Liam Neeson‘ın kariyer hikayesi herhalde Hollywood aktörleri arasında en dokunaklı, en garip ve bir yandan da en ilham verici olanı olabilir. Film kariyerinin büyük bir bölümünü indie filmler ve blockbuster’larda yan roller ile “mentor” figürleriyle (Breakfast in Pluto, Star Wars), festival filmlerinde duygusal başrollerle (Michael Collins, Schindler’s List) geçiren Neeson, 56 yaşında bir anda Taken ile aksiyon yıldızı statüsüne geçti.
2009’da eşi Natasha Richardson’ı kaybeden Neeson, ondan sonra kendi deyimiyle “aklını başında tutmak için” önüne gelen her rolü kabul etti ve belki de hayatının en üretken dönemine girdi. Sadece aynı sene içerisinde çektiği ve çoğunda başrol oynadığı The Grey, Wrath of the Titans, Battleship, The Dark Knight Rises ve Taken 2‘yi bile örnek versek yeter.
Fakat görünüşe bakılırsa Neeson’ın aksiyon yıldızlığıyla ilk flörtü çok, çok daha önce, 90’li yılların başında vuku bulmuş. Kendisi en iyi James Bond filmlerinden Thunderball‘ın ikinci gayrıresmi yeniden yapımı için (ilki: Never Say Never Again) Kevin McCrory tarafından Bond rolü için aranan bir numaralı adaymış. En nihayetinde ise rolü reddetmiş, Sebebi ise şöyle açıklıyor:
“18 ya da 19 yıl önceydi. Sonraları eşim olacak Natasha bana ‘Eğer James Bond’u oynarsak evlenmeyiz’ dedi. Benim de bunu ciddiye almam gerekiyordu, çünkü onunla evlenmek istiyordum!”
İşte bence bu hayatın acayipliğinin delaletidir.

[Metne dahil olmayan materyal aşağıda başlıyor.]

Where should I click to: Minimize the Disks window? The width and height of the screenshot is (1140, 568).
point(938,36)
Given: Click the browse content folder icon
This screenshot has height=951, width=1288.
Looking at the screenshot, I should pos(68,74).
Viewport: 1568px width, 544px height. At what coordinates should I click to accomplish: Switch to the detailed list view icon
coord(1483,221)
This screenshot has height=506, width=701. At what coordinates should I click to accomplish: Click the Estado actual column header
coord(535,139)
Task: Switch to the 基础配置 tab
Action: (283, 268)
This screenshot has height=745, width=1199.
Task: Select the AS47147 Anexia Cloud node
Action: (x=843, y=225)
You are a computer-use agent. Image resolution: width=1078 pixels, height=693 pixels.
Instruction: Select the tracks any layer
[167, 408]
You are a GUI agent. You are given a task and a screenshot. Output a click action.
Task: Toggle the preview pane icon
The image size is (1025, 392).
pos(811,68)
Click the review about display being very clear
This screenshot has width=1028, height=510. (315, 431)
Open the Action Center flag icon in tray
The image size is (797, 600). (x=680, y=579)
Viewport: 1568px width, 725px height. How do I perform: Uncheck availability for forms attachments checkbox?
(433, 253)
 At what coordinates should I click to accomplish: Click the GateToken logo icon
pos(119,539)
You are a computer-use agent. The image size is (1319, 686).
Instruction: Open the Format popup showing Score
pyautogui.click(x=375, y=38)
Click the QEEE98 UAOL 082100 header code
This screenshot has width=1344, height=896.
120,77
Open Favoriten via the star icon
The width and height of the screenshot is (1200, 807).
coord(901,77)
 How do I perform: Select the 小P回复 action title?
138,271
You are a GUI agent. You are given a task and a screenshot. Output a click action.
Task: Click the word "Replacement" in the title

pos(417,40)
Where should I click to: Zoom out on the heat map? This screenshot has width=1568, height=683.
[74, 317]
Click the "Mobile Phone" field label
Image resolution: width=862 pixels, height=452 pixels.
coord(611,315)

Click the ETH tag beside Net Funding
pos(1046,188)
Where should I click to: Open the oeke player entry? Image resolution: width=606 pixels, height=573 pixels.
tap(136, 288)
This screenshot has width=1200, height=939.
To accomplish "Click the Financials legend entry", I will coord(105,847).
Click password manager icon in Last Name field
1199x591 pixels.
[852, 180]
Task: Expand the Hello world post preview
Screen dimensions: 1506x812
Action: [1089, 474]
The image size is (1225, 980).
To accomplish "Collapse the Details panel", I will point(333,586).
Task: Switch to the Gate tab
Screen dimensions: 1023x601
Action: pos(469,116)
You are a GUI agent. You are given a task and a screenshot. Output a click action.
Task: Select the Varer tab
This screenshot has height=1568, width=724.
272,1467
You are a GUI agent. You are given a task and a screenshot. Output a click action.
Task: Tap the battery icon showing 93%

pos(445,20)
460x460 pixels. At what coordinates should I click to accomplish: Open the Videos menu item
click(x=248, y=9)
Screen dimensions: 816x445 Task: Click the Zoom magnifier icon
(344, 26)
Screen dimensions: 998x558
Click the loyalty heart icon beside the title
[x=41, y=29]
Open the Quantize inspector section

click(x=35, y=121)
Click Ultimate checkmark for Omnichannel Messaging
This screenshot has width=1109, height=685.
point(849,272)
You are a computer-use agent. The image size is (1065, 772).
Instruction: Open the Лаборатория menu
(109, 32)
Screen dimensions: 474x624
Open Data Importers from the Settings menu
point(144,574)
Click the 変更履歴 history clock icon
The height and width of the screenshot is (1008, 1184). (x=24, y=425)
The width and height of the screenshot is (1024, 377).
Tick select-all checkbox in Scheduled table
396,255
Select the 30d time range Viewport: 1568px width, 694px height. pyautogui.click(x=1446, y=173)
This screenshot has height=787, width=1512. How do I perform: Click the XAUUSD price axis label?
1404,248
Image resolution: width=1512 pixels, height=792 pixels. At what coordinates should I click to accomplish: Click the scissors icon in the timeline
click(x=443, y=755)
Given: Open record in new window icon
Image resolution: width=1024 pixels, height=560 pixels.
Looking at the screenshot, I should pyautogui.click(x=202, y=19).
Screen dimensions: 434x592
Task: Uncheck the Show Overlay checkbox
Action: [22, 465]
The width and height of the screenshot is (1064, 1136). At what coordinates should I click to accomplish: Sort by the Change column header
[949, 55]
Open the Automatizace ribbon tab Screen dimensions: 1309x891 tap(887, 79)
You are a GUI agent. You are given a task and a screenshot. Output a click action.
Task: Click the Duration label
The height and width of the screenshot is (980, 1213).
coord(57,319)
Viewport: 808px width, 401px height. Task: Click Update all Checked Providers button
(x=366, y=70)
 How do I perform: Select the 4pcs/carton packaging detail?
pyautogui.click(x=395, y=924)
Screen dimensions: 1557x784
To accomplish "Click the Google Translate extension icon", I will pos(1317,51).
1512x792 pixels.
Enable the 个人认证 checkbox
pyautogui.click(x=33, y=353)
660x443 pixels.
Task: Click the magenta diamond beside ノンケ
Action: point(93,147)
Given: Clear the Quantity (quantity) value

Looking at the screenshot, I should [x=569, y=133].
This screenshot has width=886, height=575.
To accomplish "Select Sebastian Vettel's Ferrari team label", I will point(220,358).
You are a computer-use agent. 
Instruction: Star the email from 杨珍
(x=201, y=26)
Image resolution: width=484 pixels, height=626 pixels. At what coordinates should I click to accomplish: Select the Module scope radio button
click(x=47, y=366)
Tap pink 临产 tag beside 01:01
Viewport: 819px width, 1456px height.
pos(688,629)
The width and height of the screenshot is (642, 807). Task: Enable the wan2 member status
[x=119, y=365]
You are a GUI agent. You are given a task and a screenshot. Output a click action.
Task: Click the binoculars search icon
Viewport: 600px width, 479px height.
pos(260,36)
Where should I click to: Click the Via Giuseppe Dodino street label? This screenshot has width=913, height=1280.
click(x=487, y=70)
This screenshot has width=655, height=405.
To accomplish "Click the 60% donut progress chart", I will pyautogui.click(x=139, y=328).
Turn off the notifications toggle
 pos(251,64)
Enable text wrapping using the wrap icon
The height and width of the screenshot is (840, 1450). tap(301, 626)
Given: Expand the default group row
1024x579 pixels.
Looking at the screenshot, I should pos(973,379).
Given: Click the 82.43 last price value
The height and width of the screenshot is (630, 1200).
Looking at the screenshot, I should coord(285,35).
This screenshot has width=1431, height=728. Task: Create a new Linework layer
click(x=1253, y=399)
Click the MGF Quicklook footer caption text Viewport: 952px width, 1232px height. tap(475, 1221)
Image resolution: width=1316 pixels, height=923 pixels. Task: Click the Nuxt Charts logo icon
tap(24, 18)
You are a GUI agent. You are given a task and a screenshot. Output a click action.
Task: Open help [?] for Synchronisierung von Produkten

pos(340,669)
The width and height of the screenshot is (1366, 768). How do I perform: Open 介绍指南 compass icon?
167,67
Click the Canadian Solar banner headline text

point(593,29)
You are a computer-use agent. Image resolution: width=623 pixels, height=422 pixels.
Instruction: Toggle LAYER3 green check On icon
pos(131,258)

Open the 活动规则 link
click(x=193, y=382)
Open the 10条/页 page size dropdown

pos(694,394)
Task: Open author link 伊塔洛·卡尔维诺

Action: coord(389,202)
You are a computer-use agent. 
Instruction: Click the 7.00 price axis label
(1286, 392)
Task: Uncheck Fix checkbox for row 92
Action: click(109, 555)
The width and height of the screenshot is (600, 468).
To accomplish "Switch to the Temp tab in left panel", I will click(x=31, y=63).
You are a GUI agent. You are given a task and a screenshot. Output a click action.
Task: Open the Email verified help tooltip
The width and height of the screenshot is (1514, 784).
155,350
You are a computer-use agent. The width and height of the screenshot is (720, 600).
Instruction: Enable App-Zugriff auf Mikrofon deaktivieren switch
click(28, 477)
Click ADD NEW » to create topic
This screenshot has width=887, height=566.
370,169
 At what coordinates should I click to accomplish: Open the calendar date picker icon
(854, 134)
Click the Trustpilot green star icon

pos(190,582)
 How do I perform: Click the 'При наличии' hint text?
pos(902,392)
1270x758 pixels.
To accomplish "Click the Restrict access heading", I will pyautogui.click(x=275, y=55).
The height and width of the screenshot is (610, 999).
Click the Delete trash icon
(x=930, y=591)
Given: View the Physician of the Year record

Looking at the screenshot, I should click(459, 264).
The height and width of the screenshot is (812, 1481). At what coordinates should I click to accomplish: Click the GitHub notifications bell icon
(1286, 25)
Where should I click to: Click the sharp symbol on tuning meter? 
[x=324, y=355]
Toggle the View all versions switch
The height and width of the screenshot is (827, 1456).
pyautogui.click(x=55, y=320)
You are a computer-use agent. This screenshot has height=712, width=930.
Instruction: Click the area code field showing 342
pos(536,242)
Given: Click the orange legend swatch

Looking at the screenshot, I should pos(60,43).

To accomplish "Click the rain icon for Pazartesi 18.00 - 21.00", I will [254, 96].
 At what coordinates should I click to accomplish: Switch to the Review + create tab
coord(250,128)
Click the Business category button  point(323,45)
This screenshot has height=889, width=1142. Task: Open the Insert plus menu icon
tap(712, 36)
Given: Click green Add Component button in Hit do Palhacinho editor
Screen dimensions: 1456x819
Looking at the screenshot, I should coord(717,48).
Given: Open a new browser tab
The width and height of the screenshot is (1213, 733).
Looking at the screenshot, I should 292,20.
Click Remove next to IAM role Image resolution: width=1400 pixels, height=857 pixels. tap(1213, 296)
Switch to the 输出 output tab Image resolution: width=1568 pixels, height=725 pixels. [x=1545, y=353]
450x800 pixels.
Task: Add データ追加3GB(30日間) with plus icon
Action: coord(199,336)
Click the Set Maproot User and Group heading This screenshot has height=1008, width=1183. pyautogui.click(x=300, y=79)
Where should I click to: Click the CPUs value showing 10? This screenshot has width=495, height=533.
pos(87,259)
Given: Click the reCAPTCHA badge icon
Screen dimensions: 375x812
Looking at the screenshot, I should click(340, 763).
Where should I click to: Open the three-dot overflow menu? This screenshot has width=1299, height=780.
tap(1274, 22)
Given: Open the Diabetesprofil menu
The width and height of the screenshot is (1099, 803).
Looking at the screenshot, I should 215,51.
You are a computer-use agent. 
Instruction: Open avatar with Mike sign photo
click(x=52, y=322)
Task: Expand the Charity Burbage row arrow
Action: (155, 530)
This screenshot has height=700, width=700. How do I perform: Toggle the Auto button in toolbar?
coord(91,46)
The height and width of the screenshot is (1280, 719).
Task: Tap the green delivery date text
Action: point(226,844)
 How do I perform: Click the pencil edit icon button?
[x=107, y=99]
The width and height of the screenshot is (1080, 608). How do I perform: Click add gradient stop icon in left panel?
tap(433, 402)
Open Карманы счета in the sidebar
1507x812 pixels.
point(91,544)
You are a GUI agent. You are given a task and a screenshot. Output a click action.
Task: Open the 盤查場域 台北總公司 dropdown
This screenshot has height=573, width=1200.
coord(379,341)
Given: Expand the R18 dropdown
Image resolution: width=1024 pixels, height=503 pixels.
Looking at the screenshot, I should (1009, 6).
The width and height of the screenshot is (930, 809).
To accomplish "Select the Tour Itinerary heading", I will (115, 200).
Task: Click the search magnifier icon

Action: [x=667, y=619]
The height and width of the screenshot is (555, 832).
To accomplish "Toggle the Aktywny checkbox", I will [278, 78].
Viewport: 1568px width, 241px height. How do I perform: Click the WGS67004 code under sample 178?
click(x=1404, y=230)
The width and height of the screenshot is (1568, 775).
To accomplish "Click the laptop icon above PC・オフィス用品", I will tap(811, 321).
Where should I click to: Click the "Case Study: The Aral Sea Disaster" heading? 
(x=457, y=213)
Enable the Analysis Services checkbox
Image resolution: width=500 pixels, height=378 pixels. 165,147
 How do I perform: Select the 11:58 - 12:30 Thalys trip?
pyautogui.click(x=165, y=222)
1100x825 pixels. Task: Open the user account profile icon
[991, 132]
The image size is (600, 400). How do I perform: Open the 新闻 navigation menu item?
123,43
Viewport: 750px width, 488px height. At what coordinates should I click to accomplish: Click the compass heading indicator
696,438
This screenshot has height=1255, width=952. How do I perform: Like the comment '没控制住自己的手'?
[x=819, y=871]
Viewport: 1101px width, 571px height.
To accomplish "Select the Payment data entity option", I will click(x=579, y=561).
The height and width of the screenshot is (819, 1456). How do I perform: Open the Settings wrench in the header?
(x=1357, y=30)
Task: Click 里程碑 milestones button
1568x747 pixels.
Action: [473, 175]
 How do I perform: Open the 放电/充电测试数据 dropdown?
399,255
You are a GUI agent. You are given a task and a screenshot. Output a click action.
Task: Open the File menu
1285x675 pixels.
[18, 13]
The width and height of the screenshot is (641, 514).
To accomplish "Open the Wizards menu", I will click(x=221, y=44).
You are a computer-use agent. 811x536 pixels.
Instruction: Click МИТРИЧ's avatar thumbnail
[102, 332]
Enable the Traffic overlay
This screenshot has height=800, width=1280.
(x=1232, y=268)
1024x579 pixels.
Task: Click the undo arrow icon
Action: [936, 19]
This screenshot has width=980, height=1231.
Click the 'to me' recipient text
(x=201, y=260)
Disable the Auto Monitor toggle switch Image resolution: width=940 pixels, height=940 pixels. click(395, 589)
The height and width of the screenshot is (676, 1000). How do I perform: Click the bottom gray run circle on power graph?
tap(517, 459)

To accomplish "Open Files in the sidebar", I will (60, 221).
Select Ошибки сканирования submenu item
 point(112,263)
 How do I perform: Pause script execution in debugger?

Natasha Richardson’ın, öhm, tavsiyesine uyan Neeson, James Bond rolünü almış olsaydı muhtemelen bir iki sene sonra çekilecek Schindler’s List’te oynayamayacaktı. Hem büyük resimde değişen hiçbir şey olmadı. Neeson’ın kariyeri şimdi hem sanat filmleri, hem indie filmler, hem de aksiyon hitleriyle dolu. En son kanıtı da gişede 50 milyon doları çoktan geçmiş olan Non-Stop.
Yani o bu değil de, Liam Neeson’ı çok sevmiyor muyuz hakikaten?